* **WORK INSTRUCTION**
Your copy should run exactly from the line containing "Image resolution: width=644" to the last line of the entries below, and it should include no pictures.

* **DATA**

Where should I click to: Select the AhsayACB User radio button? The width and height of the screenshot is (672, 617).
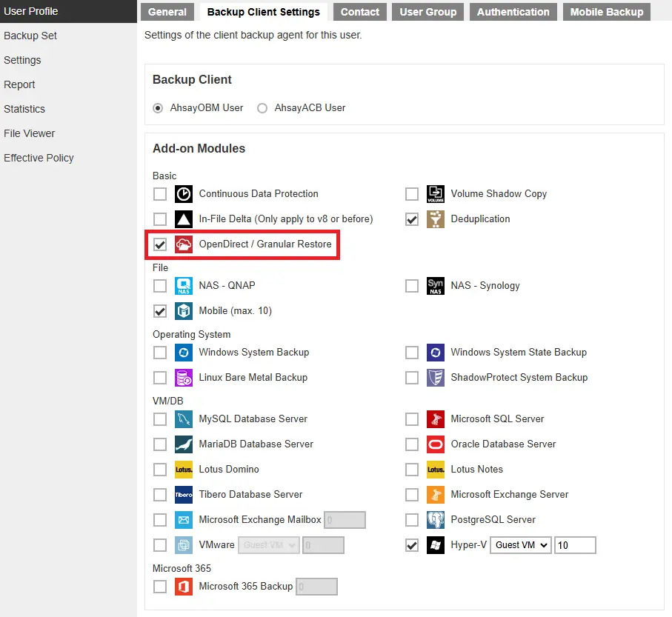262,108
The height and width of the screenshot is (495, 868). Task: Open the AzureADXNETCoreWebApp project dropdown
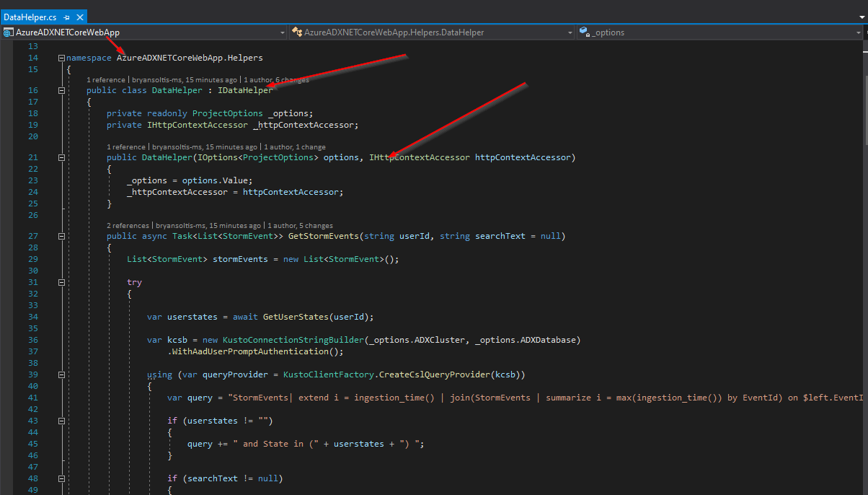point(283,32)
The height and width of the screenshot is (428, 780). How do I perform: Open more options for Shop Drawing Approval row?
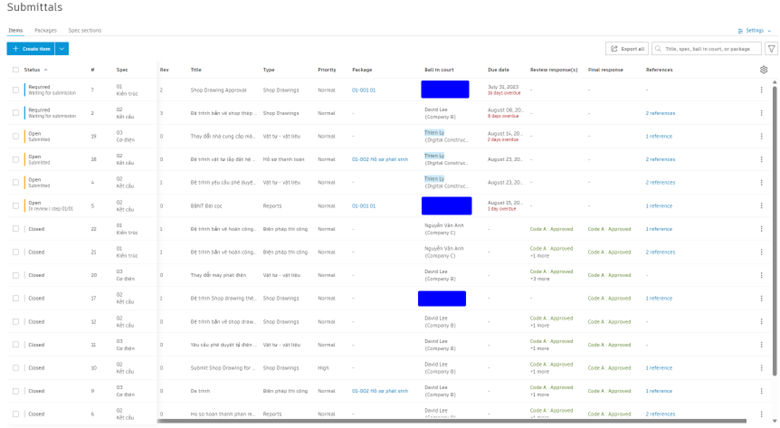761,90
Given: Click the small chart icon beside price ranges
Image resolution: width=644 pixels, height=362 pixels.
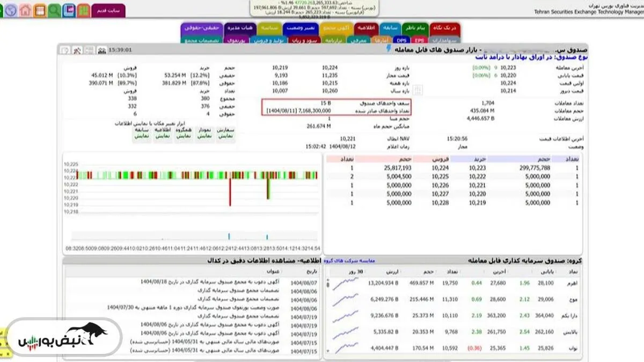Looking at the screenshot, I should [x=418, y=90].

* **OUTPUT BELOW**
Image resolution: width=644 pixels, height=362 pixels.
Looking at the screenshot, I should [x=418, y=90].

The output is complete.